====== Data records
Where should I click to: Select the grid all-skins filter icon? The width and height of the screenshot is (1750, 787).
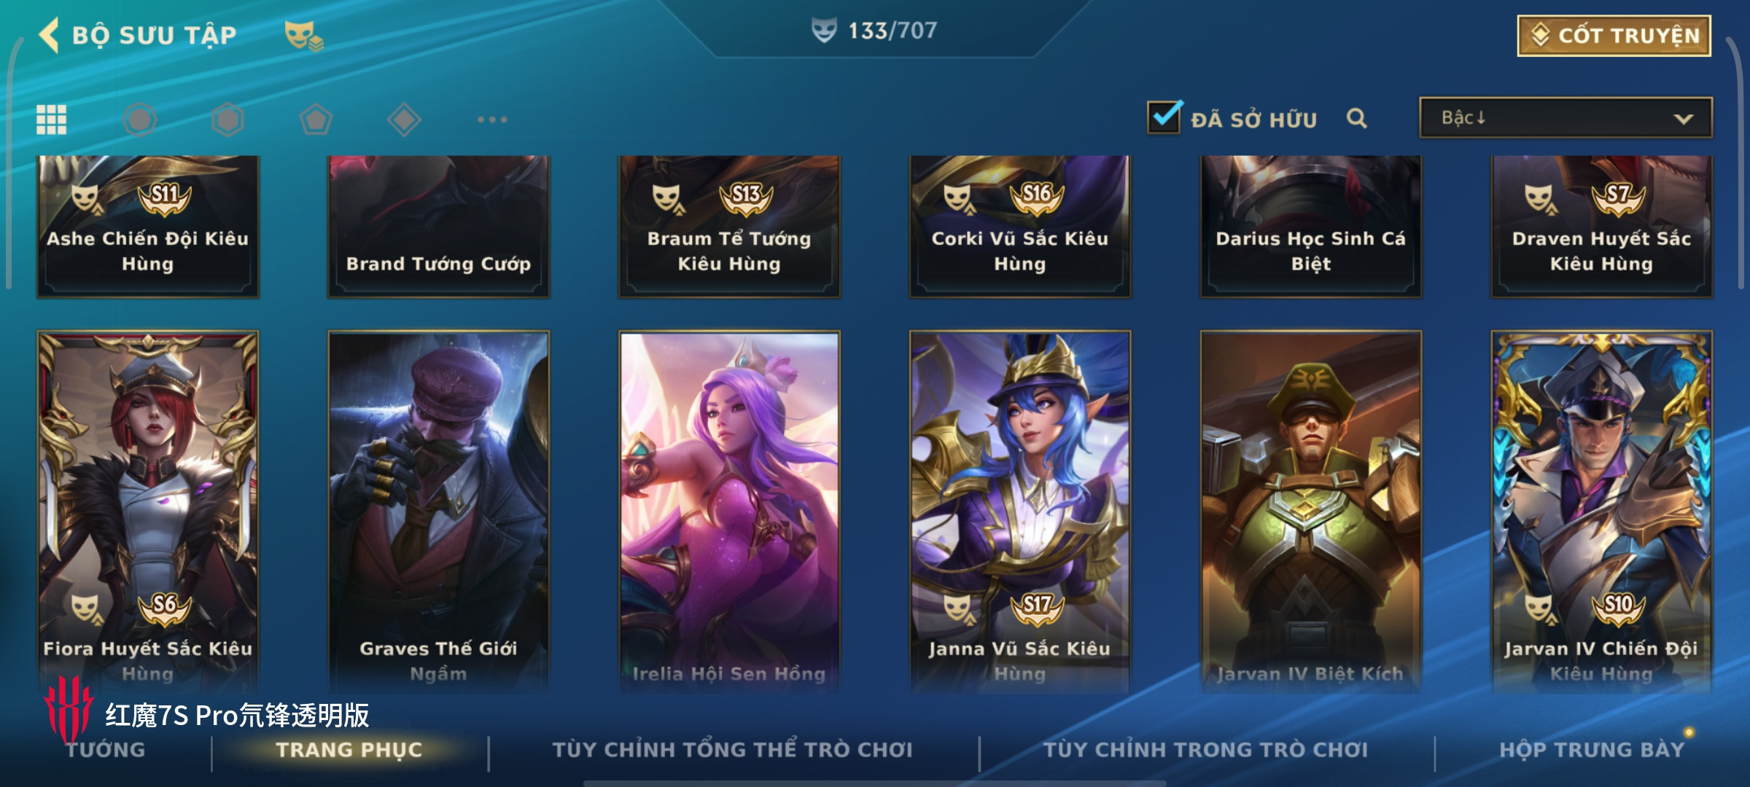52,120
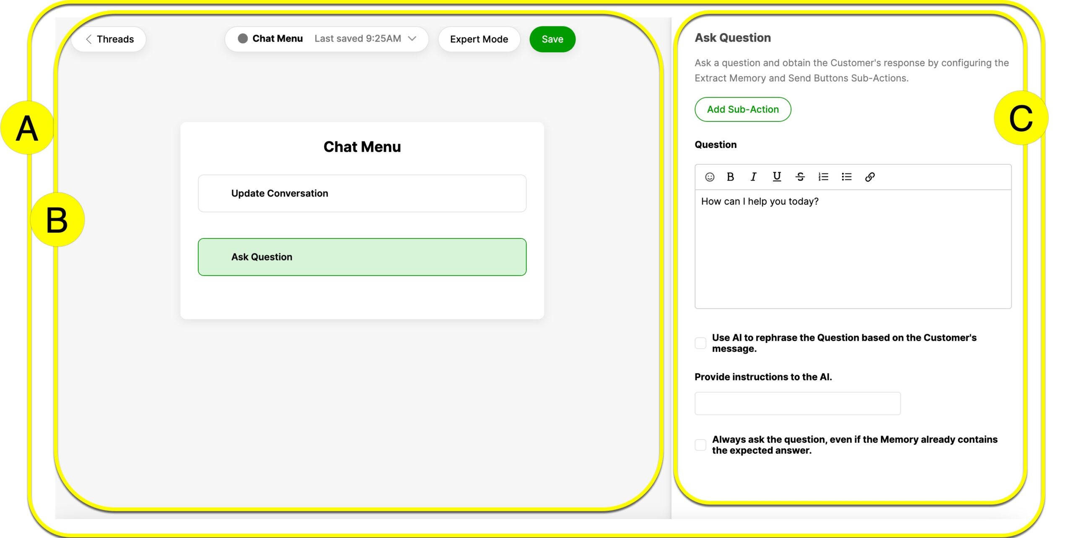Click the emoji picker icon

click(x=709, y=176)
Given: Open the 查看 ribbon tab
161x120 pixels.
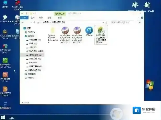Looking at the screenshot, I should click(x=49, y=18).
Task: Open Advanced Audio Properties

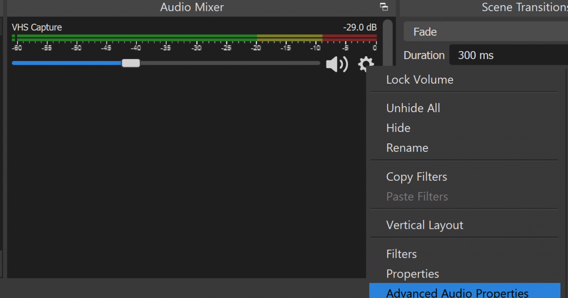Action: (457, 293)
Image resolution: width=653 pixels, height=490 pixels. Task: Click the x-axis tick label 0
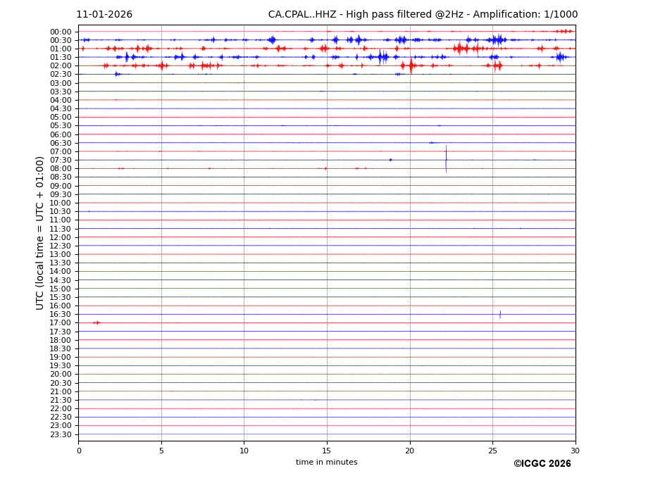[79, 451]
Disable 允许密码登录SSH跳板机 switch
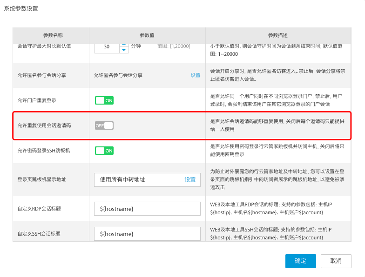This screenshot has height=277, width=365. (x=104, y=151)
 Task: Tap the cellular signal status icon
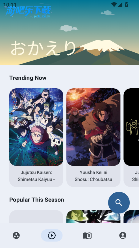[120, 5]
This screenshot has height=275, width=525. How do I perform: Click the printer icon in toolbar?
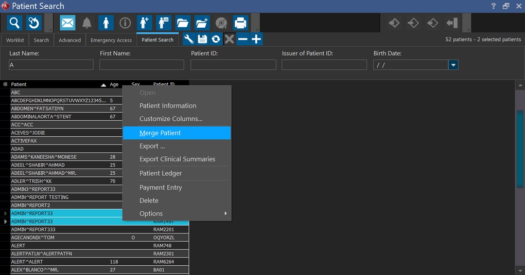coord(240,23)
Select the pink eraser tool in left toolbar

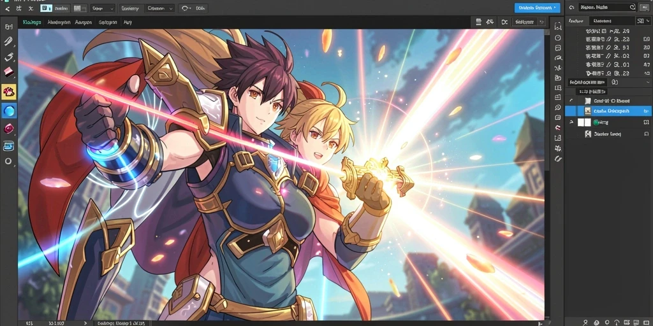[9, 71]
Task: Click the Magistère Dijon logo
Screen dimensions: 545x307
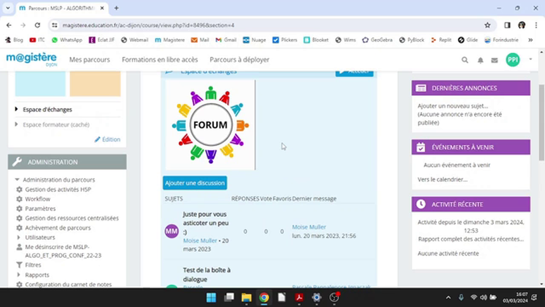Action: pos(31,59)
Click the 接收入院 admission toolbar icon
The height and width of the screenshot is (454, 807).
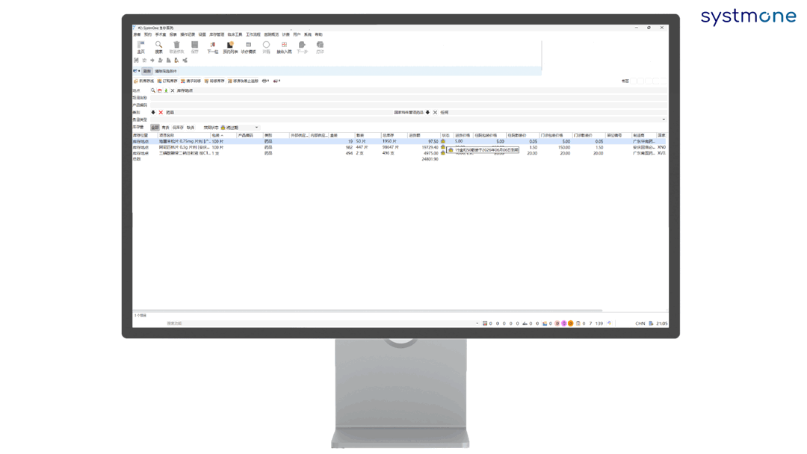pos(284,46)
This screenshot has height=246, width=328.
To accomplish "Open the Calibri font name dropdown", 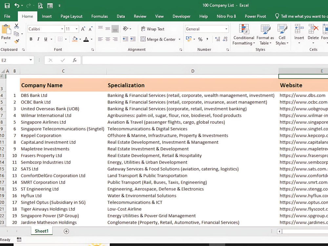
============
What to produce: What you return should be the entries from above, unchanged and without their images.

The completed task:
Where should I click to: Select the grid all-skins filter icon? The width and height of the screenshot is (1750, 787).
52,120
Click the emoji picker icon

click(x=709, y=176)
Given: Open the 查看 ribbon tab
161x120 pixels.
Looking at the screenshot, I should click(x=49, y=18).
Task: Open Advanced Audio Properties

Action: (457, 293)
Image resolution: width=653 pixels, height=490 pixels. Task: Click the x-axis tick label 0
[79, 451]
Disable 允许密码登录SSH跳板机 switch
This screenshot has height=277, width=365. (x=104, y=151)
 Task: Tap the cellular signal status icon
[120, 5]
This screenshot has height=275, width=525. How do I perform: Click the printer icon in toolbar?
coord(240,23)
Select the pink eraser tool in left toolbar

[9, 71]
Task: Click the Magistère Dijon logo
Screen dimensions: 545x307
Action: pos(31,59)
Click the 接收入院 admission toolbar icon
The height and width of the screenshot is (454, 807).
pos(284,46)
This screenshot has height=246, width=328.
To accomplish "Open the Calibri font name dropdown", 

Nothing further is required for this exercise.